Dicle Anter
Babamın öldürülüşünün 26’ncı yılı. Halen de onun yaşadıklarının benzerini veya daha fazlasını “küçük generalleri” yaşamaya devam ediyor. Babam hayatta olsaydı medyanın bu kadar çirkin ve yandaş olduğuna isyan ederdi. Onun ve onun gibilerin kalemini yerde bırakmak istemeyenler bu mücadelenin savaşını veriyorlar. Savaş diyorum çünkü taraf olmayan gazetecilere savaş açılmış durumda. Gazetecilik yapmaya çalışan gazeteciler gözaltında, cezaevinde veya işsiz. Öyle bir ötekileştirme politikası devrede ki. Hele “Gündem gazetesi”nin hali malum. Bu kaçıncı ad değiştirme oldu, bu gidişle daha da çok ad değiştirecek. Artık gazetenin adlarını aklımızda tutamadığımızdan hepsine “Gündem gazetesi” diyoruz. Gazetenin editörleri tutuklandı. Bizler; aydın, akademisyen, sanatçı, yazar ve siyasetçi destek amaçlı bir günlük gazetede görev aldık. Sonuç mahkemeler ve ceza almalarla devam etti, ediyor. Eskiden MGK toplantılarında gazetelerin ne yazacaklarını generaller belirlerdi, baskı öyle çıkardı. Ama buna karşı direnen, doğruları savunan yazarlar da vardı elbette. Şimdi de aynı anlayış devam ediyor. Medya patronları iktidarın istekleri doğrultusunda haber yapıyor. Karşı haber yapan insanlar da her zamanki gibi ceza almaktan kurtulamıyor. Bunca senedir gazetecileri öldürmekten yana olan güruhun hayaleti üstümüzde dolaşıyor ve eylemlerini gerçekleştiriyor. Hükümetler geçicidir doğru ama geçinceye kadar aldıkları hiç de geçici olmuyor.

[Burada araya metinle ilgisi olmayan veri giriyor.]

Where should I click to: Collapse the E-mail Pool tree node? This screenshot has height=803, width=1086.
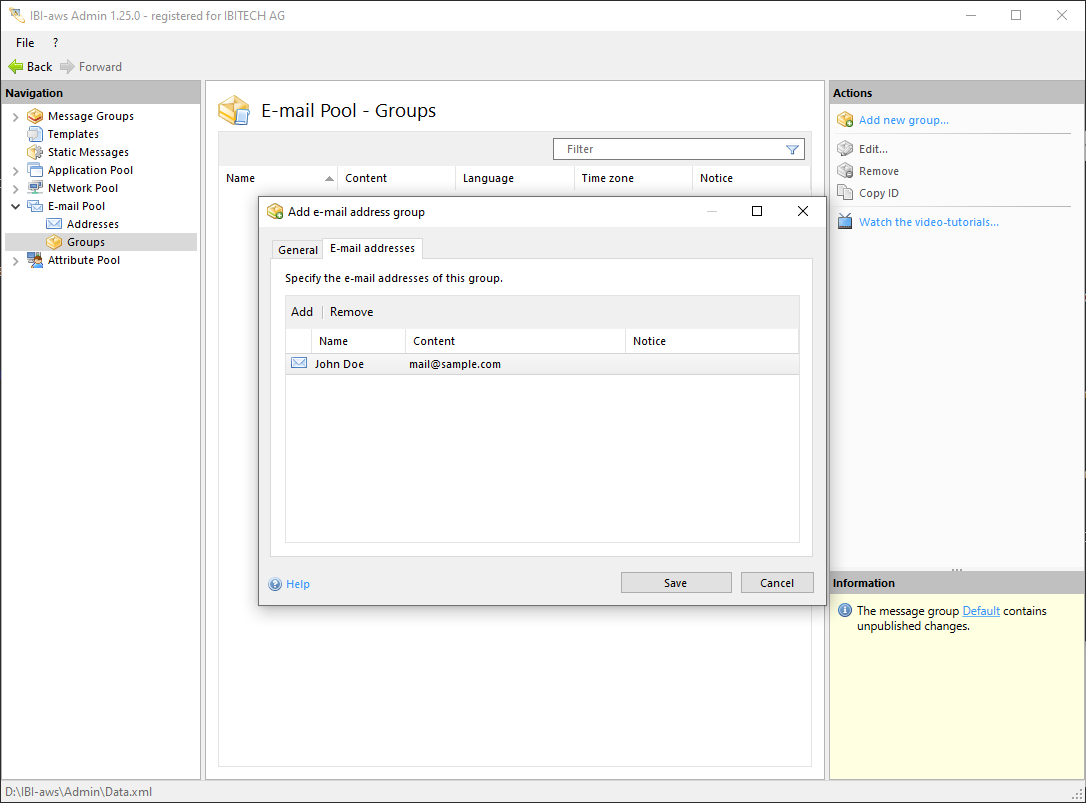(x=15, y=207)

Geçenlerde öldürülen gazetecilerin aileleri ile birlikte bir panele davetliydik. Bu toplantıda Malta’da geçen sene öldürülen kadın gazeteci Daphne’nin oğlu Matthew de vardı. Daphne Panama belgelerini araştırıyordu arabasına bomba konularak öldürüldü. İktidarların kirliliği ve kirliliği açığa çıkarmak isteyenlere verdikleri tepki her yerde aynı. Gazetecilik yapmak, doğru, dürüst ve dobra olmak her zamanki gibi hep risklidir. Özge Mumcu, Arat ve Delal Dink, Meryem Göktepe, kayıp ablası Maside Ocak… Hepimizin ortak noktası öldürülen yakınlarımızın sisteme karşı olması.

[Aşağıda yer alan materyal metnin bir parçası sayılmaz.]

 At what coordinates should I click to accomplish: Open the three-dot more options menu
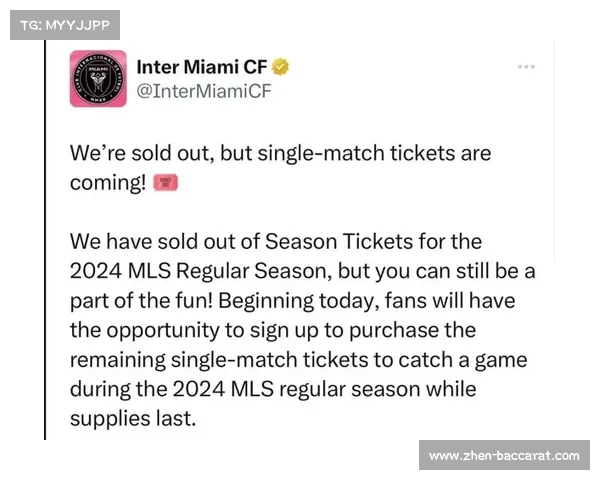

Hukuki boyutlarda hakkımızı aramak istedikçe mahkemeler bizlerin taleplerini dikkate dahi almıyorlar. Suçlular belli, azmettiriciler belli ama her nedense kimse ceza almıyor veya komik cezalar verilerek olaylar örtbas ediliyor. Bu kararları verenler ne insani vicdana ne de hukuki düşünceye sahipler. Musa Anter davası devam ediyor ama belgeler gerekli kamu kuruluşlarından gelmiyor ve İsveç’te bulunan, olayın en önemli tanığının ifadesi dahi alınamıyor. Nedeni de ekonomik sıkıntı bahanesi. Bu kadar senedir devam eden mahkeme bürokratik işlemler yüzünden sonuçlanamıyor. “Musa Anter cinayeti” hukuki boyutuyla çözüldüğü andan itibaren diğer “faili belli cinayetler”i de ortaya çıkartacak olan emsal bir davadır. Maalesef, bu davaları sonuçlandıracak ve bu cinayetleri işleyenleri cezalandıracak hukuk sistemi kara delik tarafından yutulmuş durumda.